Endothelial dysfunction and elevated blood pressure in MAS gene-deleted mice
Authors
- P. Xu
- A.C. Costa-Goncalves
- M. Todiras
- L.A. Rabelo
- W.O. Sampaio
- M.M. Moura
- S.S. Santos
- F.C. Luft
- M. Bader
- V. Gross
- N. Alenina
- R.A.S. Santos
Journal
- Hypertension
Citation
- Hypertension 51 (2): 574-580
Abstract
Mas codes for a G protein-coupled receptor that is implicated in angiotensin-(1-7) signaling. We studied the cardiovascular phenotype of Mas-deficient mice backcrossed onto the FVB/N genetic background using telemetry and found that they exhibit higher blood pressures compared with controls. These Mas(-/-) mice also had impaired endothelial function, decreased NO production, and lower endothelial NO synthase expression. Reduced nicotinamide-adenine dinucleotide phosphate oxidase catalytic subunit gp91(phox) protein content determined by Western blotting was higher in Mas(-/-) mice than in controls, whereas superoxide dismutase and catalase activities were reduced.
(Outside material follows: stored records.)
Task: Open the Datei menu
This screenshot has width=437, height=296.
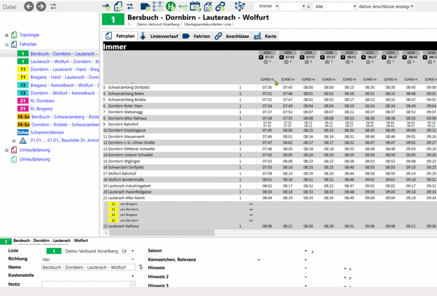Action: point(10,6)
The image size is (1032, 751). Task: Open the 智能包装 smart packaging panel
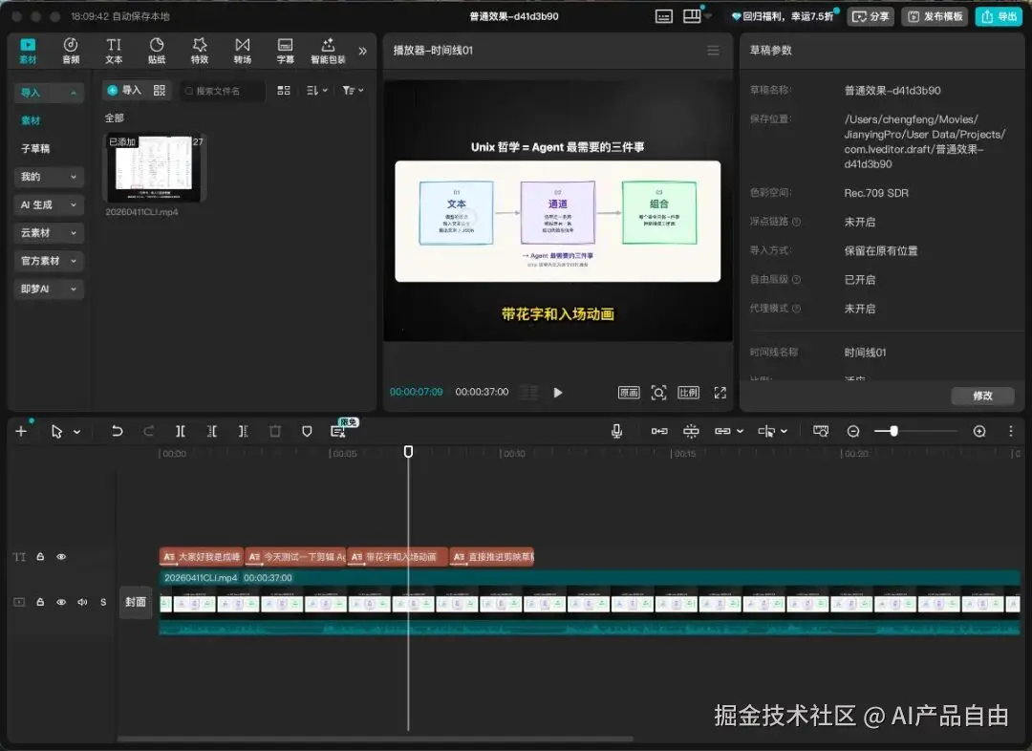pyautogui.click(x=328, y=50)
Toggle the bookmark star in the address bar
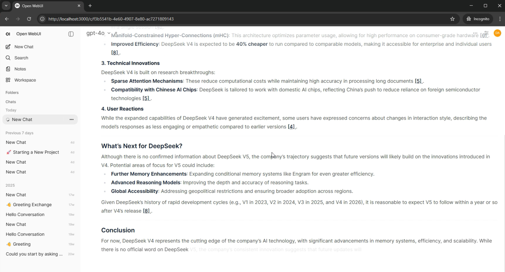Viewport: 505px width, 272px height. (x=452, y=19)

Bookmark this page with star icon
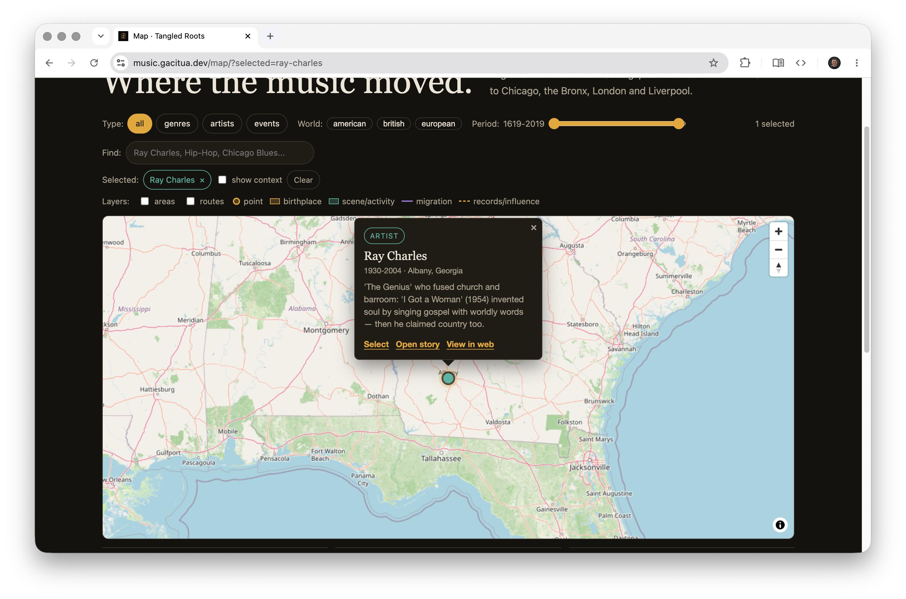click(x=713, y=63)
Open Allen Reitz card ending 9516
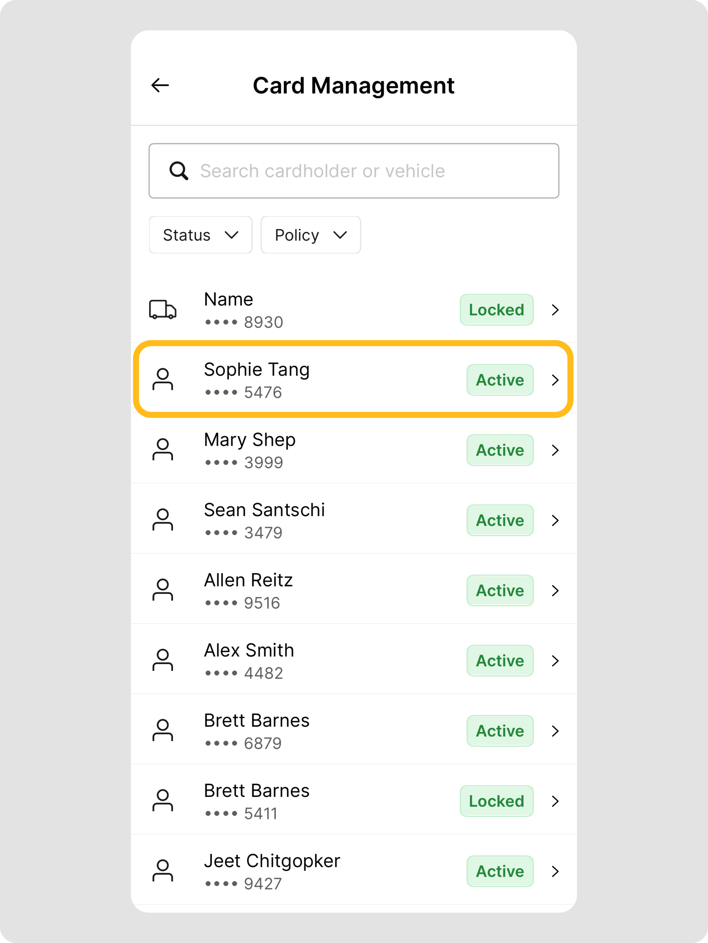Image resolution: width=708 pixels, height=943 pixels. coord(299,590)
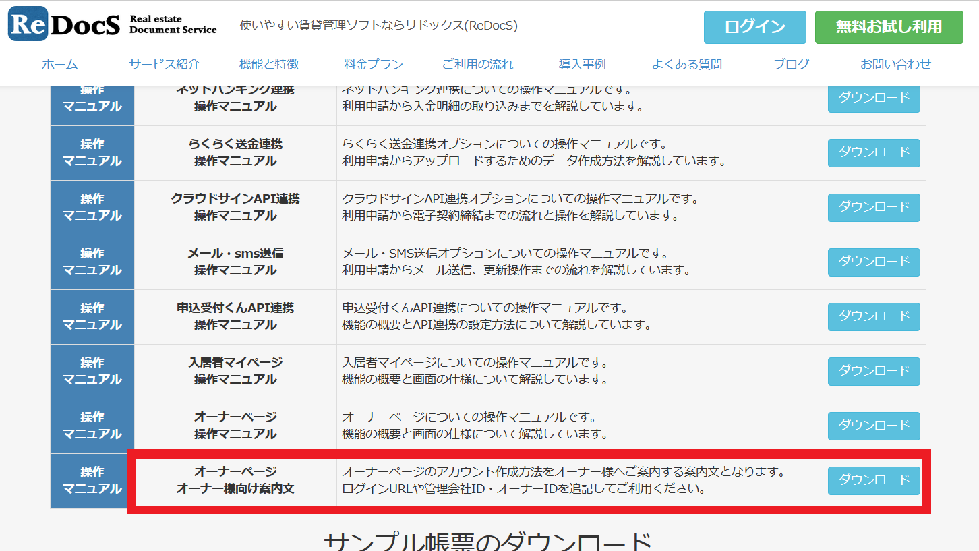979x551 pixels.
Task: Download the ネットバンキング連携 manual
Action: point(874,98)
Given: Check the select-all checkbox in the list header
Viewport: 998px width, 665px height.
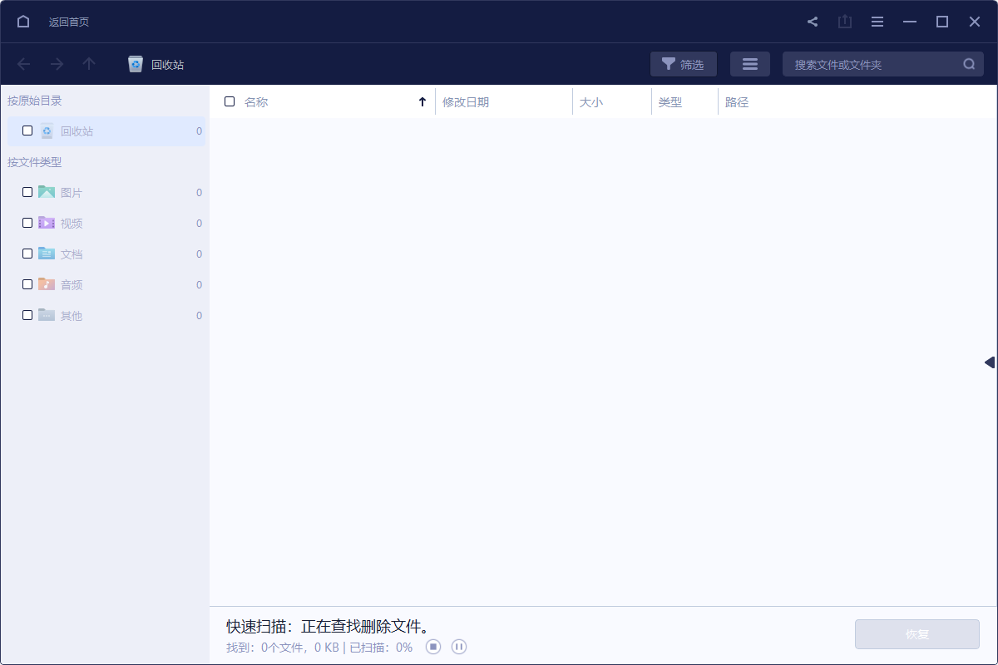Looking at the screenshot, I should pos(230,101).
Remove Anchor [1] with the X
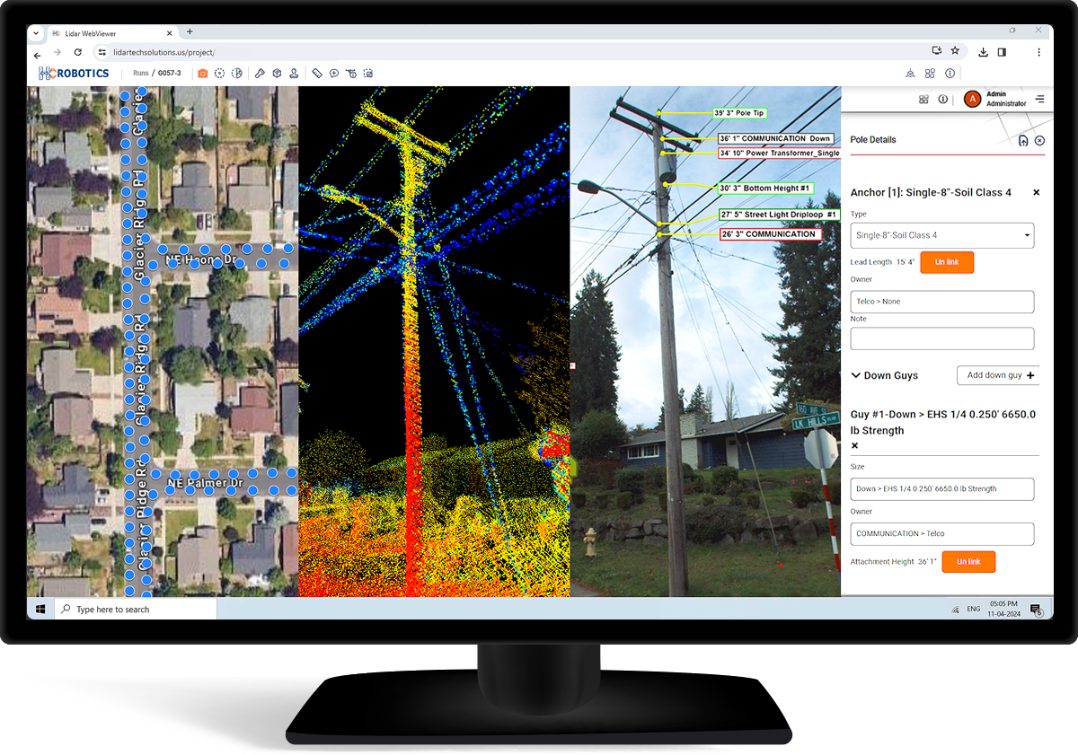The height and width of the screenshot is (755, 1078). (x=1036, y=193)
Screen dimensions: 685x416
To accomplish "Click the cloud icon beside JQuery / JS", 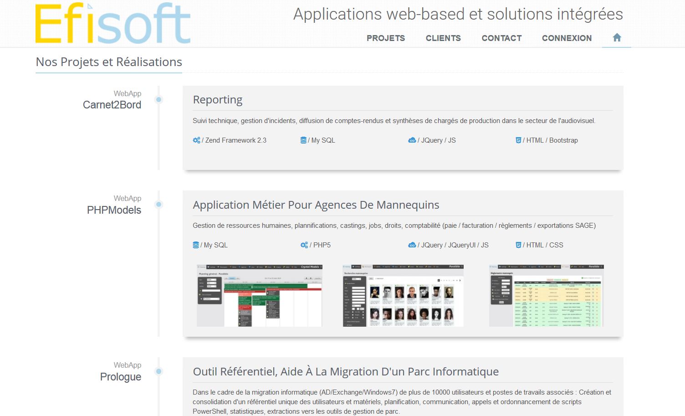I will pyautogui.click(x=412, y=140).
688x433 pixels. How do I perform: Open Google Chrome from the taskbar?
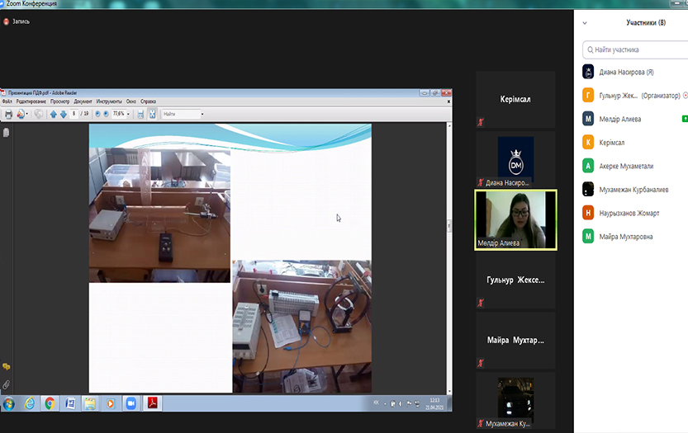(x=50, y=403)
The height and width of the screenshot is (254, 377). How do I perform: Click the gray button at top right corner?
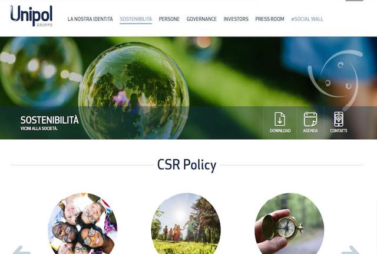354,1
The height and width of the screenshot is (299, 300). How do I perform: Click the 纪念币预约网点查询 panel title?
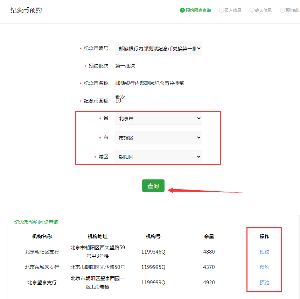36,222
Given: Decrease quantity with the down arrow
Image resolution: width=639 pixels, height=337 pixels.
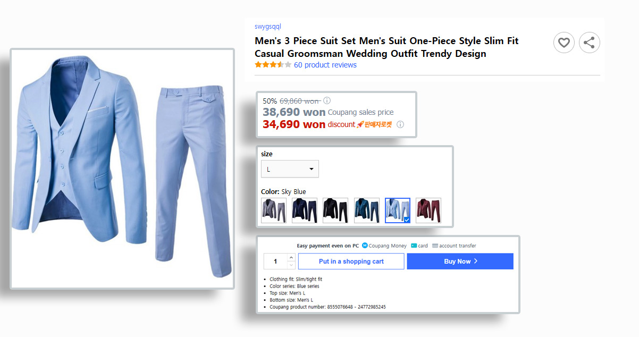Looking at the screenshot, I should [291, 265].
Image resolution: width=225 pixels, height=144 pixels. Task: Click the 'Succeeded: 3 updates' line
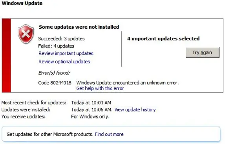61,38
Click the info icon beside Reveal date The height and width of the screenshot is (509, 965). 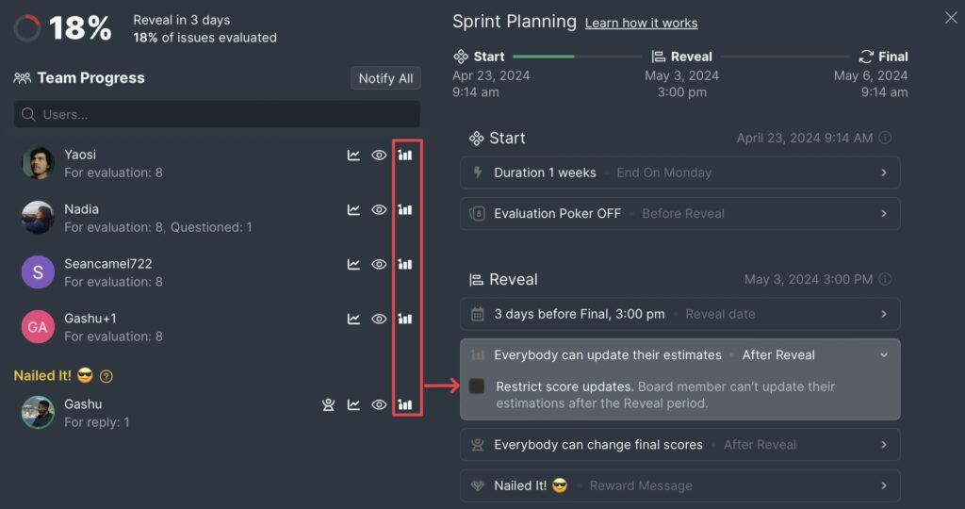pyautogui.click(x=885, y=280)
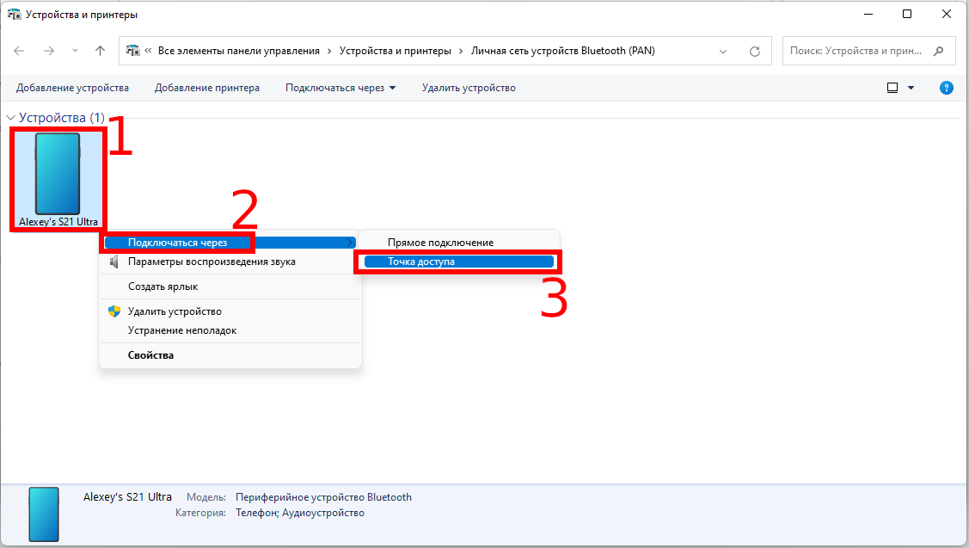Screen dimensions: 969x548
Task: Choose Точка доступа in submenu
Action: pos(420,262)
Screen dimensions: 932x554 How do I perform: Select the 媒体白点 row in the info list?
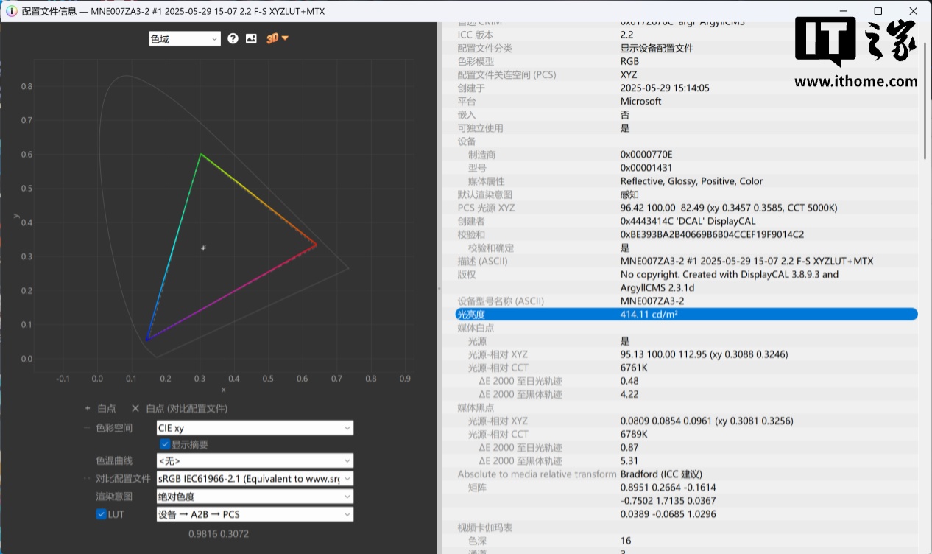(476, 328)
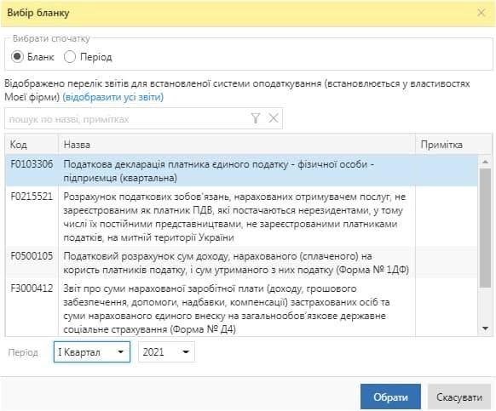Click the filter funnel icon in search box

[x=256, y=118]
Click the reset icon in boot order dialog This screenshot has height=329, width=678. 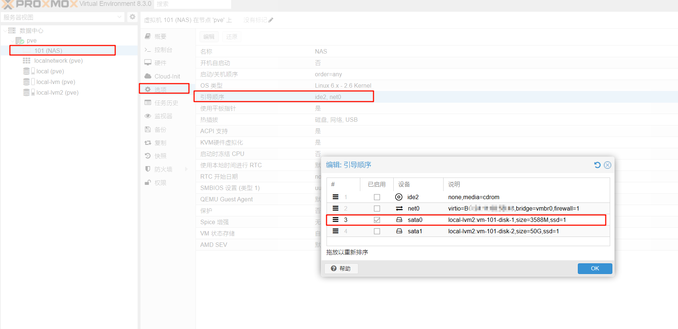point(597,165)
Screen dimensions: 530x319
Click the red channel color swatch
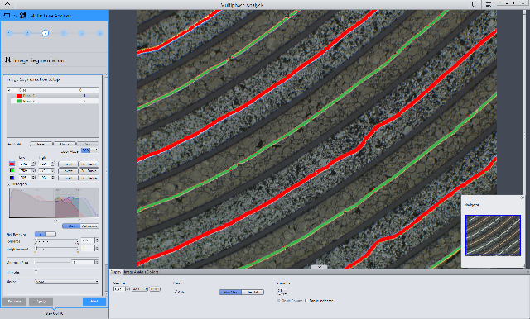pyautogui.click(x=12, y=164)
The superoxide dismutase mimetic, Tempol, decreased blood pressure in Mas(-/-) mice but had a minimal effect in control mice. Our results show a major cardiovascular phenotype in Mas(-/-) mice. Mas-deletion results in increased blood pressure, endothelial dysfunction, and an imbalance between NO and reactive oxygen species. Our animals represent a promising model to study angiotensin-(1-7)-mediated cardiovascular effects and to evaluate Mas agonistic compounds as novel cardioprotective and antihypertensive agents based on their beneficial effects on endothelial function.